Essa é difícil, mas não tem muito jeito de votar em outro que não seja o EAP (Empório Alto dos Pinheiros). Com suas 31 torneiras esse ano, fica difícil a comparação com qualquer outro bar. Mas temos muitos outros lugares que estão fazendo um trabalho excelente, como Cervejoteca, Frangó, Aconchego Carioca SP, Ciao Vino e Birra.

7) MELHOR CERVEJA CASEIRA

As melhores cervejas caseiras do ano, na minha opinião, são a Cafusa, da Três Pontas, e a Cat in The Box Oak Aged, da Urbana.
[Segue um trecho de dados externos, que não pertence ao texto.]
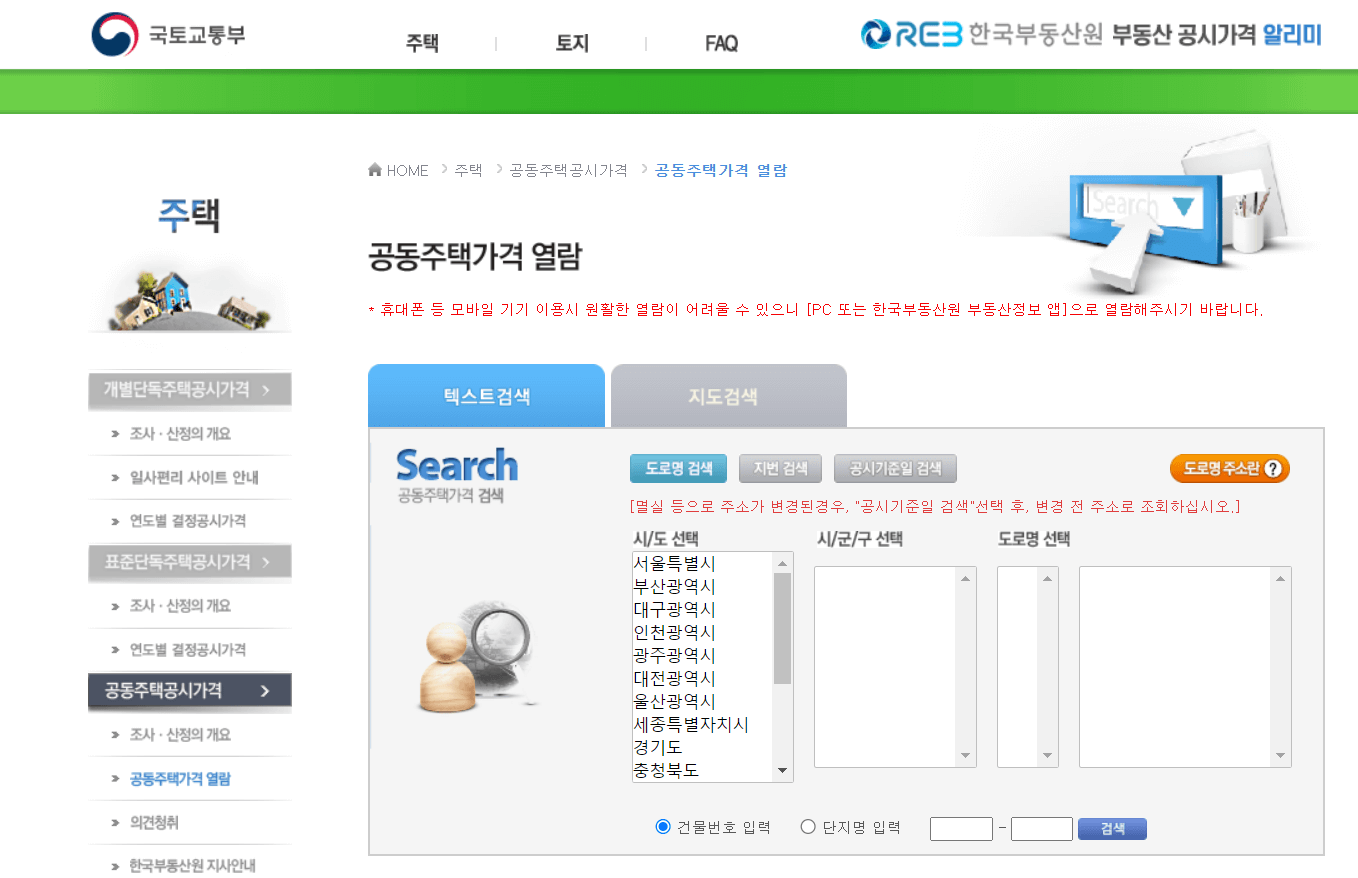
Task: Click the 국토교통부 ministry logo
Action: 168,33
Isso sem contar todas as outras ótimas cervejas que tomei esse ano; foram muitas memoráveis, de cervejeiros caseiros como Amilcar Parada, Phil Zanello, Fred Ming, Fabio Tonetti, Sylas Rocha, Rogério Sventkauskas e muitos outros.

8) MELHOR CERVEJA DO ANO, AQUI OU LÁ FORA

Aqui, Wäls Petroleum; lá fora, New Glarus Raspberry Tart, uma das melhores cervejas que já tomei na vida. Essa última tem um aroma que, de cara, já promete muito e, na boca (parafraseando o Paulo do EAP), é uma explosão de sabores, que mostra de onde veio o nome. Muita potência de malte, dando um corpo extremamente denso à cerveja, o que nos faz lembrar a massa da torta, equilibrado pela adição de raspberry, uma frutinha bem ácida. Só experimentando mesmo para entender o que é essa cerveja.
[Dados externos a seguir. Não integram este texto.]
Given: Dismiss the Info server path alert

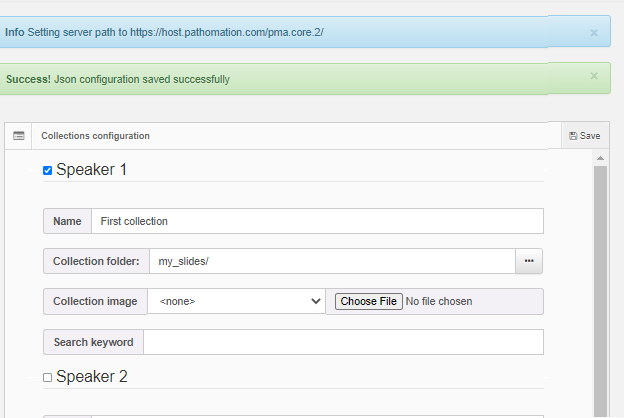Looking at the screenshot, I should pyautogui.click(x=593, y=32).
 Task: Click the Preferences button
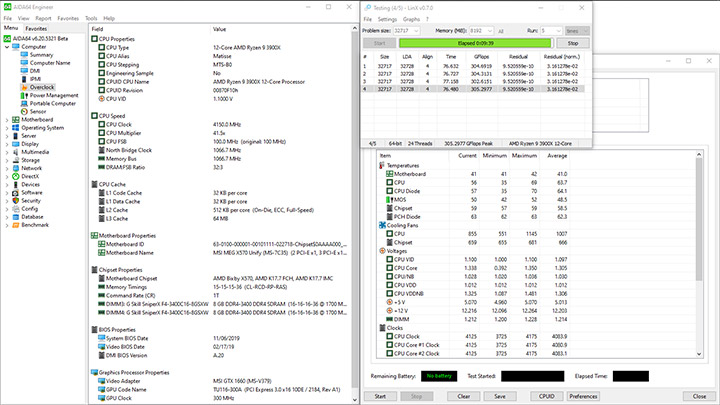(584, 396)
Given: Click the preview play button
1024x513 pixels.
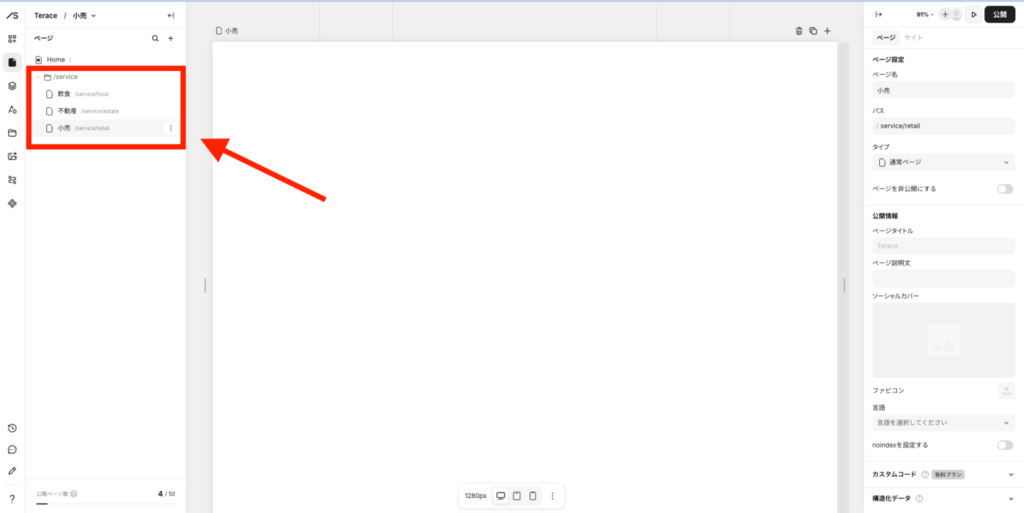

9) RÓTULO MAIS BONITO DO ANO

Vou puxar a sardinha para o meu lado nessa. Eu acho o rótulo da Cat In The Box um dos mais bonitos feitos no Brasil esse ano. O mercado precisa melhorar muito nesse sentido. Precisa-se entender que, para o leigo ou o marinheiro de primeira viagem (a maioria), o rótulo é um convite a provar sua cerveja; portanto, é muito importante que ele faça jus à qualidade da cerveja que tem dentro da garrafa. Não adianta ter a melhor cerveja do mundo sendo que o convite a bebê-la não convence.

10) NOVIDADE DO ANO

Como cervejeiro caseiro e dono de loja de materiais para caseiros, com certeza digo que a novidade do ano foi a maior disponibilidade de fermentos líquidos no mercado. Acho isso muito importante para a produção caseira de cerveja, pois possibilita que um número maior de estilos seja feito, alguns pouco apreciados por aqui como berliner weisse, por exemplo.
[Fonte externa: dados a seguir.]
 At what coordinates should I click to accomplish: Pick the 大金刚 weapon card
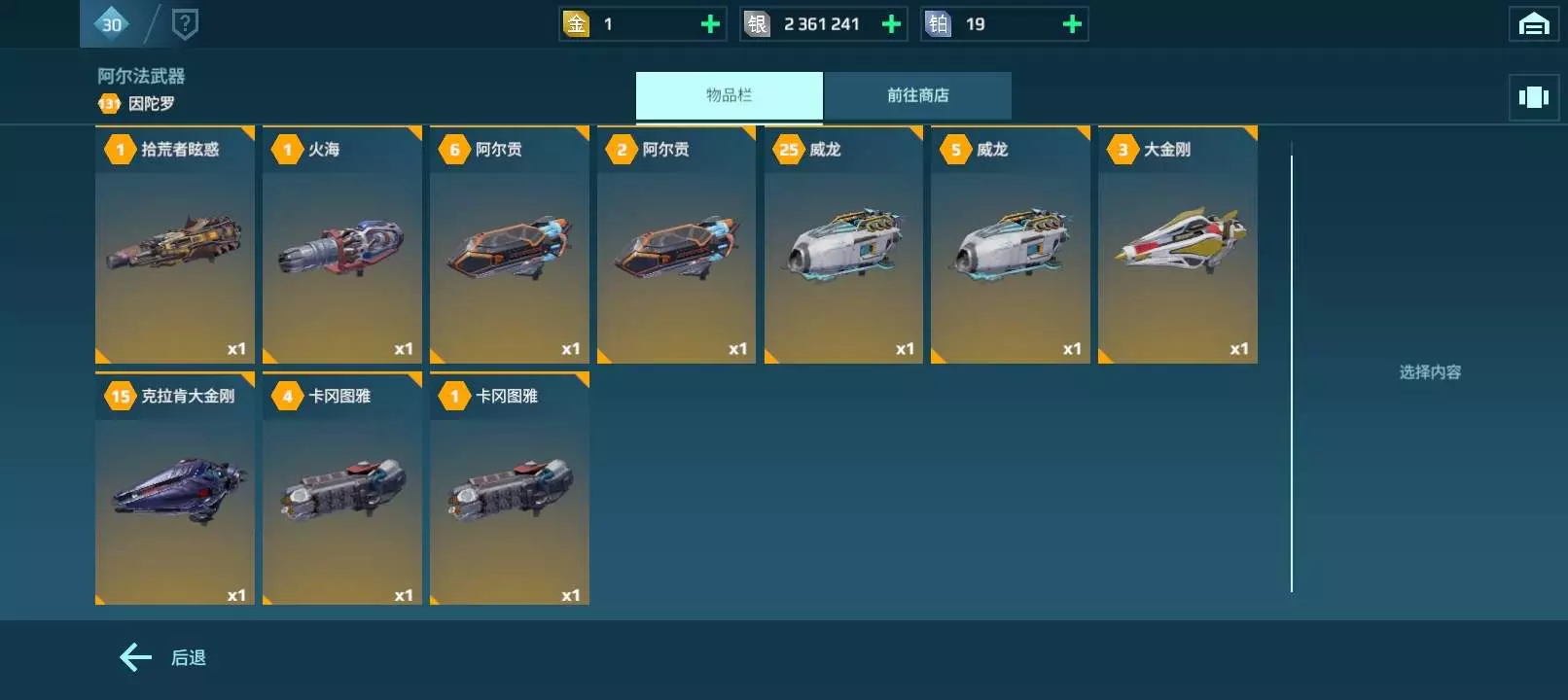tap(1178, 244)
11) MELHOR FATO CERVEJEIRO

Tivemos muitos fatos positivos, mas acho que o show dos Raimundos no Beer Experience foi o ponto alto do meu ano. Foi durante as duas últimas horas, depois de muito trabalho, que pude realmente curtir cerveja e música. Os dois dias de festival exigiram de todos os envolvidos um trabalho árduo, desde passar 3 dias acordado direto até recolher 1 tonelada de alimento às 8 da manhã de domingo (só eu e minha esposa!!!) Mas valeu, faremos tudo de novo este ano!

12) PIOR FATO CERVEJEIRO

Acho que o pior fato cervejeiro do ano foi a interpretação equivocada do MAPA (Ministério da Agricultura, Pecuária e Abastecimento) com relação à participação de cervejeiros caseiros em eventos e até mesmo organização de eventos voltados para os cervejeiros caseiros no Brasil. Em dezembro, pretendíamos realizar mais um Homebrew Experience (que na sua primeira e, por enquanto, única edição foi um sucesso), mas infelizmente não pudemos, pois não fomos autorizados pelo ministério.